You must understand the realization of some of these abstractions in order not to interfere with them. As long as I have this code, let me show you something else.
We still have the same say function as before. But now, instead of calling it by reference, we simply take a function call, which is filled with the arguments that come from the onclick handler context.
We simply wrap this function inside the rpc syntax. This means that this is a client-side call function, but the call itself is launched on the server with access to the database and other server resources, and then transfers the result back to here.
The client can make a call anywhere in the scope of the function, with the exception of hidden private fields. I mean, since the function is located in a given place of the program, it can make calls to all whose names are in its scope.
This name, it turns out, is not in scope, so we could not make the call right here. But everything that is in the scope of a function can be called.
Let's see if there is anything else interesting in this version that I wanted to mention. It includes the implementation of a GUI widget using a functional reactive style, which is great in terms of modularity of programming, but perhaps less healthy in terms of security.
Let me give an example of calling the method of this abstraction from the part of the page that displays a list of lines of text that can only be added but not deleted. You can really provide a podomnoe, because we don't have a DOM here. This is not at all when any part of the code can penetrate the document tree and modify it, change the log and destroy previously added lines.
Here, a more functional style means that you can actually have a GUI widget that owns part of the page and controls exactly what is shown there, and other code cannot interfere with the calculations that appear there.
So, if there are no more questions, then we will end the lecture.
Professor:I don't think we have enough time to properly demonstrate the channels. But in the lecture summary there is a code, and on the site all sorts of demo versions and educational materials for this project are posted.

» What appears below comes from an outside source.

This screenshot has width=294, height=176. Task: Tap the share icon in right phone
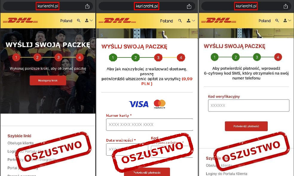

Student: It is very difficult to write the right libraries and compilers. How do you mitigate the problems that the layers of abstraction themselves create?
Professor: The best way is to get people to use these things and report bugs. This is the best advice I can give you. The idea is that such compilers should be written much less frequently than new applications. Because he collects in one place all the errors and tries to eliminate them, even if it does not happen in the most effective way.
Student: why did you choose such a name for your language - Ur?
Professor: Ur is a concept from linguistics, the so-called language, which is the ancestor of the modern language. And the idea is that this language allows you to insert into it all sorts of other languages. So this is a kind of progenitor of all languages.
Full version of the course is available here .
Thank you for staying with us. Do you like our articles? Want to see more interesting materials? Support us by placing an order or recommending to friends, 30% discount for Habr's users on a unique analogue of the entry-level servers that we invented for you: The whole truth about VPS (KVM) E5-2650 v4 (6 Cores) 10GB DDR4 240GB SSD 1Gbps from $ 20 or how to share the server? (Options are available with RAID1 and RAID10, up to 24 cores and up to 40GB DDR4).
VPS (KVM) E5-2650 v4 (6 Cores) 10GB DDR4 240GB SSD 1Gbps until December for free if you pay for a period of six months, you can order here .
Dell R730xd 2 times cheaper? Only here2 x Intel Dodeca-Core Xeon E5-2650v4 128GB DDR4 6x480GB SSD 1Gbps 100 TV from $ 249 in the Netherlands and the USA! Read about How to build an infrastructure building. class c using servers Dell R730xd E5-2650 v4 worth 9000 euros for a penny?